For many, Ducru-Beaucaillou is the quintessential St-Julien - deep-coloured, powerful, ripe, exquisitely well-balanced and perfectly harmonious. It requires a minimum of 10 years of bottle ageing before it should be approached and the best vintages will continue improving for many more years. Ducru-Beaucaillou is classified as a 2ème Cru Classé.
St Julien is the smallest of the "Big Four" Médoc communes. Although, without any First Growths, St Julien is recognised to be the most consistent of the main communes, with several châteaux turning out impressive wines year after year.
St Julien itself is much more of a village than Pauillac and almost all of the notable properties lie to its south. Its most northerly château is Ch. Léoville Las Cases (whose vineyards actually adjoin those of Latour in Pauillac) but, further south, suitable vineyard land gives way to arable farming and livestock until the Margaux appellation is reached.
The soil is gravelly and finer than that of Pauillac, and without the iron content which gives Pauillac its stature. The homogeneous soils in the vineyards (which extend over a relatively small area of just over 700 hectares) give the commune a unified character.
The wines can be assessed as much by texture as flavour, and there is a sleek, wholesome character to the best. Elegance, harmony and perfect balance and weight, with hints of cassis and cedar, are what epitomise classic St Julien wines. At their very best they combine Margaux’s elegance and refinement with Pauillac’s power and substance.
Ch. Léoville Las Cases produces arguably the most sought-after St Julien, and in any reassessment of the 1855 Classification it would almost certainly warrant being elevated to First Growth status.
Cabernet Sauvignon Blend
Cabernet Sauvignon lends itself particularly well in blends with Merlot. This is actually the archetypal Bordeaux blend, though in different proportions in the sub-regions and sometimes topped up with Cabernet Franc, Malbec, and Petit Verdot.

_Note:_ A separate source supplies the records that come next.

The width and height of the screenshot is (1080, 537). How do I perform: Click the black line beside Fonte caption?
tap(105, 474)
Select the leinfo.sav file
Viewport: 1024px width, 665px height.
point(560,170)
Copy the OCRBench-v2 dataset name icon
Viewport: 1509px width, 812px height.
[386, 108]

In the Médoc and Graves the percentage of Cabernet Sauvignon in the blend can range from 95% (Mouton-Rothschild) to as low as 40%. It is particularly suited to the dry, warm, free- draining, gravel-rich soils and is responsible for the redolent cassis characteristics as well as the depth of colour, tannic structure and pronounced acidity of Médoc wines. However 100% Cabernet Sauvignon wines can be slightly hollow-tasting in the middle palate and Merlot with its generous, fleshy fruit flavours acts as a perfect foil by filling in this cavity.
In St-Emilion and Pomerol, the blends are Merlot dominated as Cabernet Sauvignon can struggle to ripen there - when it is included, it adds structure and body to the wine. Sassicaia is the most famous Bordeaux blend in Italy and has spawned many imitations, whereby the blend is now firmly established in the New World and particularly in California and Australia.